The paper tackles the computational inefficiency of gradient computation for Jacobian determinants in normalizing flows by introducing Self Normalizing Flows, which use learned approximate inverses to reduce complexity from O(D^3) to O(D^2), enabling training of previously infeasible architectures and achieving similar data likelihood values with faster training and better performance than constrained models.
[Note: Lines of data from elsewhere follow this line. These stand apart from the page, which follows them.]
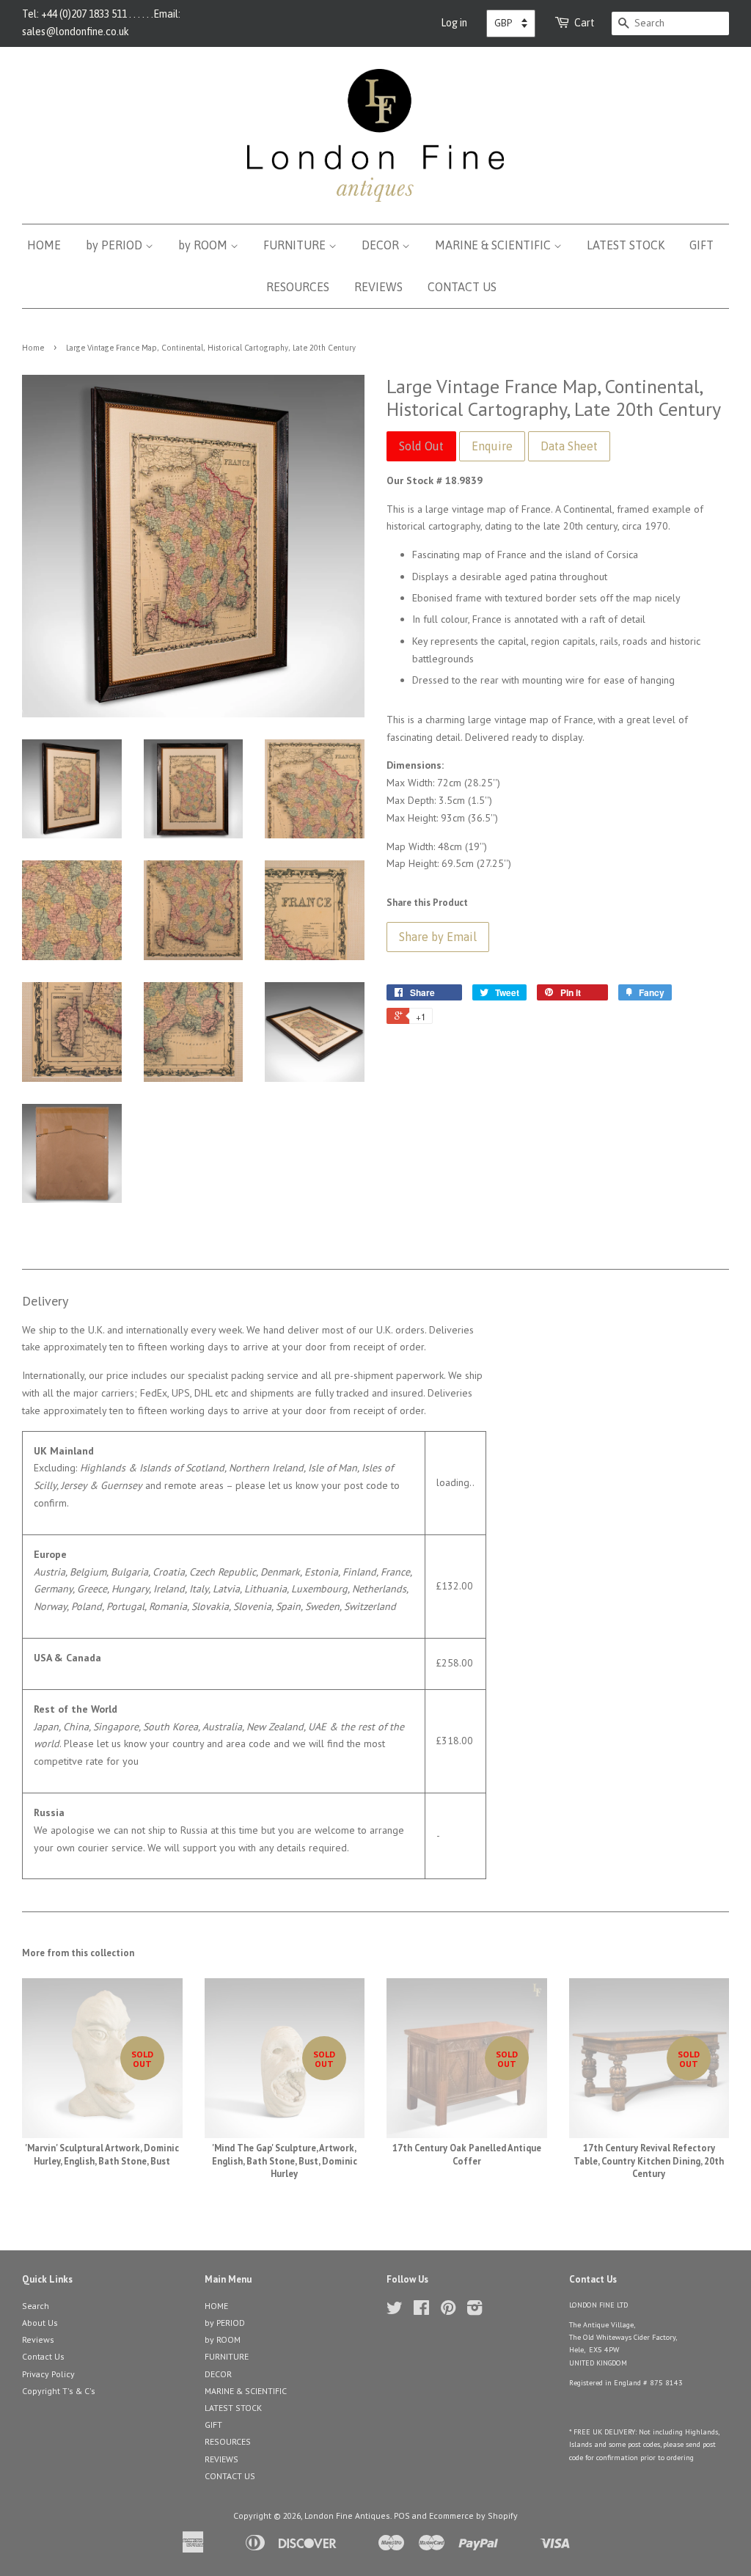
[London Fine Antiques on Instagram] (474, 2310)
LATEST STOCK (625, 245)
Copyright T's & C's (58, 2390)
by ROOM (204, 245)
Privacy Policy (48, 2373)
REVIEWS (378, 286)
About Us (40, 2322)
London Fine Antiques (347, 2515)
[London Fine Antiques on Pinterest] (448, 2310)
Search (35, 2305)
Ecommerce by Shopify (473, 2515)
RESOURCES (297, 286)
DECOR (382, 245)
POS (402, 2515)
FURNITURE (296, 245)
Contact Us (43, 2356)
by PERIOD (115, 245)
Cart (584, 23)
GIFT (701, 245)
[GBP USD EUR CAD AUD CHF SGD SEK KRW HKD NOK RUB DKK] (510, 23)
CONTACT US (462, 286)
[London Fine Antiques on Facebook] (421, 2310)
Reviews (38, 2339)
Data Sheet (569, 446)
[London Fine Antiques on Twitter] (395, 2310)
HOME (44, 245)
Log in (454, 23)
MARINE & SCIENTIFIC (494, 245)
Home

Efficient gradient computation of the Jacobian determinant term is a core problem in many machine learning settings, and especially so in the normalizing flow framework. Most proposed flow models therefore either restrict to a function class with easy evaluation of the Jacobian determinant, or an efficient estimator thereof. However, these restrictions limit the performance of such density models, frequently requiring significant depth to reach desired performance levels. In this work, we propose Self Normalizing Flows, a flexible framework for training normalizing flows by replacing expensive terms in the gradient by learned approximate inverses at each layer. This reduces the computational complexity of each layer's exact update from $\mathcal{O}(D^3)$ to $\mathcal{O}(D^2)$, allowing for the training of flow architectures which were otherwise computationally infeasible, while also providing efficient sampling. We show experimentally that such models are remarkably stable and optimize to similar data likelihood values as their exact gradient counterparts, while training more quickly and surpassing the performance of functionally constrained counterparts.